The findings could indicate that reducing stress has an important physical as well as psychological benefit, scientists said.
Almost 300 patients were tracked for an average of 3.7 years - 22 of whom suffered heart-related illnesses during that period including angina and stroke.
Those with higher activity in the amygdala region of the brain, the part associated with stress, had a greater risk of cardiovascular disease and developed problems sooner than those with lower activity.
The US authors suggested the amygdala sends signals to the bone marrow to produce extra white blood cells, which act on the arteries, causing them to develop plaques and become inflamed, which can cause heart attack and stroke.
Lead author Ahmed Tawakol, of Massachusetts General Hospital and Harvard Medical School, said: "Eventually, chronic stress could be treated as an important risk factor for cardiovascular disease, which is routinely screened for and effectively managed like other major cardiovascular disease risk factors.

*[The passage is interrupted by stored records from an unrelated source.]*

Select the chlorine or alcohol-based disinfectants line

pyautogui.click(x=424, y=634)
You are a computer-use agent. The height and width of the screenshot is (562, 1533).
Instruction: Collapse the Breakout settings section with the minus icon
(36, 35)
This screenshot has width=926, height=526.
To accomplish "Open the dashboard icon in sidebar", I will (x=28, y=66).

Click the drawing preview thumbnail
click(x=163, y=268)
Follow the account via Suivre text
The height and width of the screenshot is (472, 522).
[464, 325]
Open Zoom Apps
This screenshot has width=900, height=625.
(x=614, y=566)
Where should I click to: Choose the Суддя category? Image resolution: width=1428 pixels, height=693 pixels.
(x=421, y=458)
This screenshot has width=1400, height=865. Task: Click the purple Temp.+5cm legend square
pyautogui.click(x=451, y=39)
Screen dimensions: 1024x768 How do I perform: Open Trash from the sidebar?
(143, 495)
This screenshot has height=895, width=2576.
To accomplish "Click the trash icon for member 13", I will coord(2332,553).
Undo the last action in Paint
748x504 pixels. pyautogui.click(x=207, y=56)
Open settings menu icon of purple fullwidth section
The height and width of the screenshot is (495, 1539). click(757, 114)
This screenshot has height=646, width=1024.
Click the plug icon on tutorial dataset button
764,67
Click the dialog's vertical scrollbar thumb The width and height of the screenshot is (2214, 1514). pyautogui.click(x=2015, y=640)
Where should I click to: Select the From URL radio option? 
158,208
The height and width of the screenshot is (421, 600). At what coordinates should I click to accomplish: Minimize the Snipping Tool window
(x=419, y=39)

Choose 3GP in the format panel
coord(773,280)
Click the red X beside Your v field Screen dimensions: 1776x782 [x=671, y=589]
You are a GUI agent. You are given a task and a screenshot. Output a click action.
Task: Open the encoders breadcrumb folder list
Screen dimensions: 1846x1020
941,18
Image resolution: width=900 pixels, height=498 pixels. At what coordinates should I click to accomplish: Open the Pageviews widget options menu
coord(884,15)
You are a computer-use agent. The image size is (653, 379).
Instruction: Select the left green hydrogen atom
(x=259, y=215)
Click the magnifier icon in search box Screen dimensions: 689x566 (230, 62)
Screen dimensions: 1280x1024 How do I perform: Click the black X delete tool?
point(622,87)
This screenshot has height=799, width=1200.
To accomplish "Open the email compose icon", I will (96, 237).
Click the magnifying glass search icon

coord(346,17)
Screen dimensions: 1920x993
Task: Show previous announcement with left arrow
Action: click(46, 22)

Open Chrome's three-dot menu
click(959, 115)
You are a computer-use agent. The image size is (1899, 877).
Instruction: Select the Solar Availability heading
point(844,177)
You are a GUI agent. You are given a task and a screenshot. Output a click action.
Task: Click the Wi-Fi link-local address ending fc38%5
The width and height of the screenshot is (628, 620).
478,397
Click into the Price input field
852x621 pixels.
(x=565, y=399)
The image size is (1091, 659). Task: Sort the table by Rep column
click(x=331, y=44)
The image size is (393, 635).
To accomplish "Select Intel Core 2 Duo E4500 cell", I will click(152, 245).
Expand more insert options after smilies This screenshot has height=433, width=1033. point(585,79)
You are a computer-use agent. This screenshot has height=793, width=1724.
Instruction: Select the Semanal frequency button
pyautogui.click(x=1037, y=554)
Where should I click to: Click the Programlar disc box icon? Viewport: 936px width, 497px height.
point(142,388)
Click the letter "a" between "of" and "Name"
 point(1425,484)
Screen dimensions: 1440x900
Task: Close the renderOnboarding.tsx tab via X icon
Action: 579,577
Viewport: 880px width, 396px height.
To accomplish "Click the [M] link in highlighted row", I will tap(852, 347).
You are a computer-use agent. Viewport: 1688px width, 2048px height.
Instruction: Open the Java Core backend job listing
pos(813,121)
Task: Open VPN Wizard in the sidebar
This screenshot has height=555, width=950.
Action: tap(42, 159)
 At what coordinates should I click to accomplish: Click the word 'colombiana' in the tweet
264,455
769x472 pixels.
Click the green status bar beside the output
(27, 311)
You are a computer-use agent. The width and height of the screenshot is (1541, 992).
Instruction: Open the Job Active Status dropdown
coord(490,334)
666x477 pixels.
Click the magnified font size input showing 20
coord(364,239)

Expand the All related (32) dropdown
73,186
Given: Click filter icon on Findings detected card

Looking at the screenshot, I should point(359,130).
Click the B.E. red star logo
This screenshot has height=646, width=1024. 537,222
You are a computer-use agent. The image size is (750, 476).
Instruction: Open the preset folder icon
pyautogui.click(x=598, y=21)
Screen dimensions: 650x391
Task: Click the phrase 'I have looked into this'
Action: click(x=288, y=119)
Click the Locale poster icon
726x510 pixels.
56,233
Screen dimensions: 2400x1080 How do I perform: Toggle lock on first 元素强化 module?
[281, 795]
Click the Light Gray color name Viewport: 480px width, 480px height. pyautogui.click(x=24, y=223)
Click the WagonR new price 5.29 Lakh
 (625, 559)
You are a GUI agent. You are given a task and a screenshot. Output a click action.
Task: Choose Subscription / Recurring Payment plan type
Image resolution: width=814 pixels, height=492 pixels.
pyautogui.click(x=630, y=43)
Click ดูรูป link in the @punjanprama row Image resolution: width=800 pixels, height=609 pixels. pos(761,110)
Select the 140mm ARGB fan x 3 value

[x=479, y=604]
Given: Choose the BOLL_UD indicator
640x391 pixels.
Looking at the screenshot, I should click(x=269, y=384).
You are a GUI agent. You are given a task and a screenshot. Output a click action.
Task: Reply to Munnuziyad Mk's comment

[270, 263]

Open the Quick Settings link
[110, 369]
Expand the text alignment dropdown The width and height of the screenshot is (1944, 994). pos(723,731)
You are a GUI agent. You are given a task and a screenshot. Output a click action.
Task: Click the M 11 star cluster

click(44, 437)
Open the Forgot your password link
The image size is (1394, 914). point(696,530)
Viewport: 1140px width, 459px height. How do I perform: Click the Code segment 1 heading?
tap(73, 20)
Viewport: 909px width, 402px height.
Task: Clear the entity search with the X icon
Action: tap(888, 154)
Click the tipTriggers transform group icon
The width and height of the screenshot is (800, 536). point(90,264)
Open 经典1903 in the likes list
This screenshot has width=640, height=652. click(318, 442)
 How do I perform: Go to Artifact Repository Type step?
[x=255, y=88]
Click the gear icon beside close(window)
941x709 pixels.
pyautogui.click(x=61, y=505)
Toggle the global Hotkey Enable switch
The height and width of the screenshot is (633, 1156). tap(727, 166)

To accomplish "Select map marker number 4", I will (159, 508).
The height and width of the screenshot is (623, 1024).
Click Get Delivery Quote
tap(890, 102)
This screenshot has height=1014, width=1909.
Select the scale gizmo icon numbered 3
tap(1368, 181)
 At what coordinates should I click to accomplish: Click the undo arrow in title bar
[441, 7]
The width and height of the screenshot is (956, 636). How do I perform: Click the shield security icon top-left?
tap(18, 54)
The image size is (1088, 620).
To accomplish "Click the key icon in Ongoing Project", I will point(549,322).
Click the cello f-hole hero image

"Our results provide a unique insight into how stress may lead to cardiovascular disease. This raises the possibility that reducing stress could produce benefits that extend beyond an improved sense of psychological wellbeing."
Commenting on the study, published in the Lancet, Ilze Bot of Leiden University in the Netherlands, said more research is needed to confirm the mechanism identified by scientists, but added that it could be useful given increasing levels of stress in society.
Dr Bot said: "In the past decade, more and more individuals experience psychosocial stress on a daily basis. Heavy workloads, job insecurity, or living in poverty are circumstances that can result in chronically increased stress, which in turn can lead to chronic psychological disorders such as depression.
"These clinical data establish a connection between stress and cardiovascular disease, thus identifying chronic stress as a true risk factor for acute cardiovascular syndromes, which could, given the increasing number of individuals with chronic stress, be included in risk assessments of cardiovascular disease in daily clinical practice."